> What to do
Using the entries below, restate word for word only the lines from the one with "Where should I" to the final line, leaving the pictures out.

__________

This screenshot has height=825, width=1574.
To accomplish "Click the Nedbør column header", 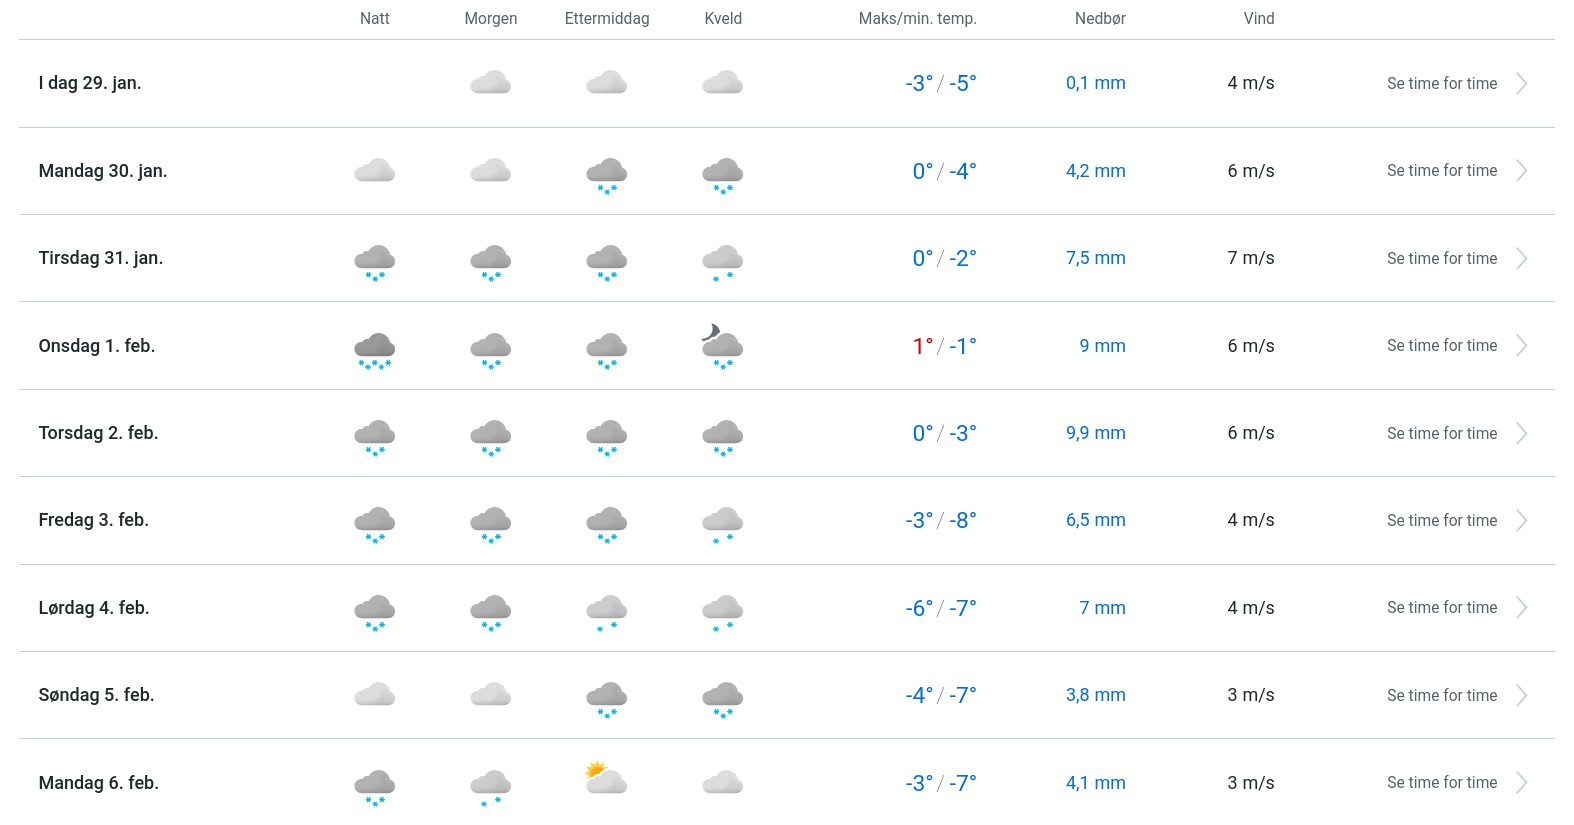I will coord(1100,19).
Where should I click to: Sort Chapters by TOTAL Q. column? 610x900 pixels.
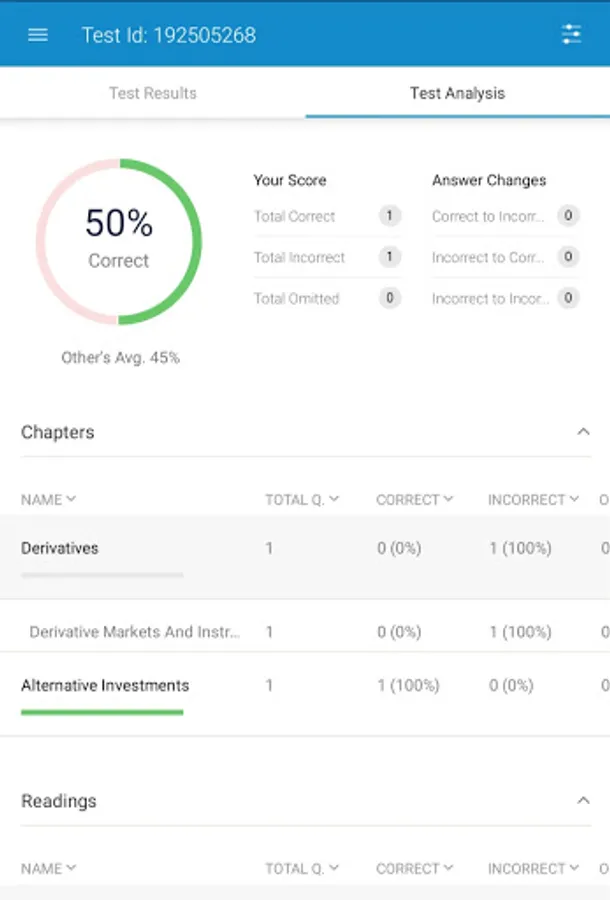(x=301, y=499)
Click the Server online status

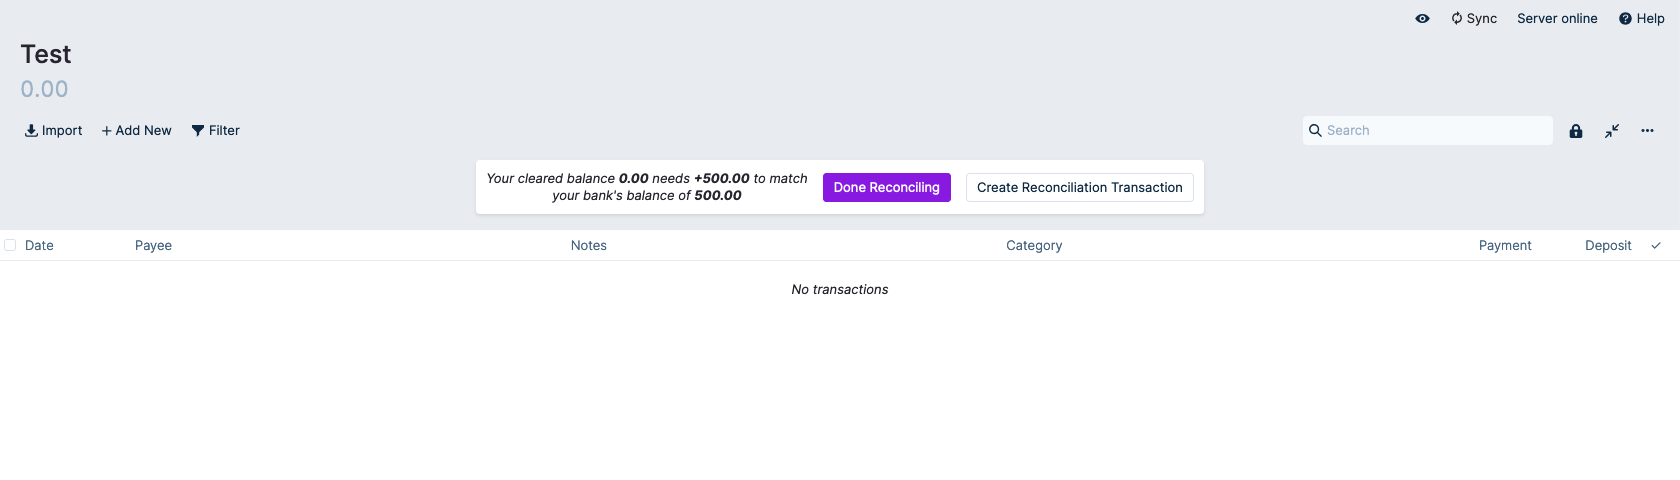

__________

> Task result
Where should I click to: Sort Chapters by TOTAL Q. column? 610x900 pixels.
(x=301, y=499)
Click the Server online status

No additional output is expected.